To do:
[a] List every distinct year mentioned in the reading-list page below.
[b] Reproduce the stretch of the reading-list page below from "During the summer" through "Texas at Austin.".

Extract:
□ □ □

During the summer of 2016, we will be bringing together our previously published articles, book reviews, and podcasts on key themes and periods in the history of the USA. Each grouping is designed to correspond to the core areas of the US History Survey Courses taken by undergraduate students at the University of Texas at Austin.
We start with Kali Nicole Gross‘s feature article Ordinary Yet Infamous: Hannah Mary Tabbs and the Disembodied Torso, a tale of race, sex and violence in America.,
To mark Women’s History month in 2016 we asked the UT Austin History faculty to recommend great books in the field. The response was overwhelming. Here are some terrific book recommendations on women and gender in the United States:
Penne Restad recommends:
Jill Lepore, The Secret History of Wonder Woman (2014).
A lively, often surprising, narrative history that chronicles the adventures of Wonder Woman, the comic strip devoted to her prowess, and Marston, the man who imagined her, in the center of the struggle for women’s rights in the U.S.
Erika Bsumek recommends:
Margot Mifflin, The Blue Tattoo: The Life of Olive Oatman (2011).
In 1851, the 13 year old Oatman was part of a Mormon family traveling west. She was captured by the Yavapai Indians and then traded to the Mohave, who adopted her. The book tells her story and provides some valuable context on the various Mormon sects, the tensions and troubles faced by American Indians in the face of American expansion, and how one young woman experienced it all.

□ □ □

Available data:
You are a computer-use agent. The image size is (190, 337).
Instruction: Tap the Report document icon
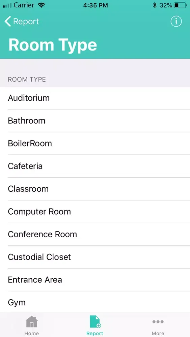tap(95, 321)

□ □ □

Answers by task:
[a] 2016, 2014, 2011, 1851

[b]
During the summer of 2016, we will be bringing together our previously published articles, book reviews, and podcasts on key themes and periods in the history of the USA. Each grouping is designed to correspond to the core areas of the US History Survey Courses taken by undergraduate students at the University of Texas at Austin.